### Problem to work on
Give back all of the records, exactly and completely.

(Source data)
▬▬▬▬▬▬▬▬▬▬
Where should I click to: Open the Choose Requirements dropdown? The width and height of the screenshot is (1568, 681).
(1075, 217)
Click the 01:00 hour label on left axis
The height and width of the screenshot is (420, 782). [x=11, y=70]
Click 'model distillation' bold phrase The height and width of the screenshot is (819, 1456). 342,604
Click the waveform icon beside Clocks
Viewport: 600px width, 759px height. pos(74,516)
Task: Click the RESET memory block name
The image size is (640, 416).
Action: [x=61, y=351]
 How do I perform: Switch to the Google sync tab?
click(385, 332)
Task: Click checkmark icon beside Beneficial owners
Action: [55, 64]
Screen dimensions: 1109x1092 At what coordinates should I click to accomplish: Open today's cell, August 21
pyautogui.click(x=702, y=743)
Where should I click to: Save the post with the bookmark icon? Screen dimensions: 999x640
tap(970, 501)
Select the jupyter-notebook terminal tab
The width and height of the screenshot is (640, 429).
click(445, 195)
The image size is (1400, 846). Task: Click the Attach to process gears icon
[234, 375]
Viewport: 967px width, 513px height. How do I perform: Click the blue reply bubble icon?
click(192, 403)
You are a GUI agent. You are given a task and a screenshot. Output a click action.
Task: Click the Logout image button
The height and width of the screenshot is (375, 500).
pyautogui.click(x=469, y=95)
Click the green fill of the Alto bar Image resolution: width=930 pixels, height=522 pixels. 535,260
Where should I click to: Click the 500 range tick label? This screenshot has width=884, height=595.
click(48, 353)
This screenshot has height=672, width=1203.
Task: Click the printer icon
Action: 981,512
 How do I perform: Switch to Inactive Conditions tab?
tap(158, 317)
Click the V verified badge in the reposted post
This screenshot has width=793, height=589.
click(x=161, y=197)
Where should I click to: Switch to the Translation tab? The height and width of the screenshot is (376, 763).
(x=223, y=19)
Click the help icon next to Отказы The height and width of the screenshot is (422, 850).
▬▬▬▬▬▬▬▬▬▬
### Solution
Where should I click to: Open the Choose Requirements dropdown? The width and height of the screenshot is (1568, 681).
(1075, 217)
Click the 01:00 hour label on left axis
The height and width of the screenshot is (420, 782). [x=11, y=70]
Click 'model distillation' bold phrase The height and width of the screenshot is (819, 1456). 342,604
Click the waveform icon beside Clocks
Viewport: 600px width, 759px height. pos(74,516)
Task: Click the RESET memory block name
The image size is (640, 416).
Action: [x=61, y=351]
 How do I perform: Switch to the Google sync tab?
click(385, 332)
Task: Click checkmark icon beside Beneficial owners
Action: [55, 64]
Screen dimensions: 1109x1092 At what coordinates should I click to accomplish: Open today's cell, August 21
pyautogui.click(x=702, y=743)
Where should I click to: Save the post with the bookmark icon? Screen dimensions: 999x640
tap(970, 501)
Select the jupyter-notebook terminal tab
The width and height of the screenshot is (640, 429).
click(445, 195)
The image size is (1400, 846). Task: Click the Attach to process gears icon
[234, 375]
Viewport: 967px width, 513px height. How do I perform: Click the blue reply bubble icon?
click(192, 403)
You are a GUI agent. You are given a task and a screenshot. Output a click action.
Task: Click the Logout image button
The height and width of the screenshot is (375, 500).
pyautogui.click(x=469, y=95)
Click the green fill of the Alto bar Image resolution: width=930 pixels, height=522 pixels. 535,260
Where should I click to: Click the 500 range tick label? This screenshot has width=884, height=595.
click(48, 353)
This screenshot has height=672, width=1203.
Task: Click the printer icon
Action: 981,512
 How do I perform: Switch to Inactive Conditions tab?
tap(158, 317)
Click the V verified badge in the reposted post
This screenshot has width=793, height=589.
click(x=161, y=197)
Where should I click to: Switch to the Translation tab? The height and width of the screenshot is (376, 763).
(x=223, y=19)
Click the help icon next to Отказы The height and width of the screenshot is (422, 850).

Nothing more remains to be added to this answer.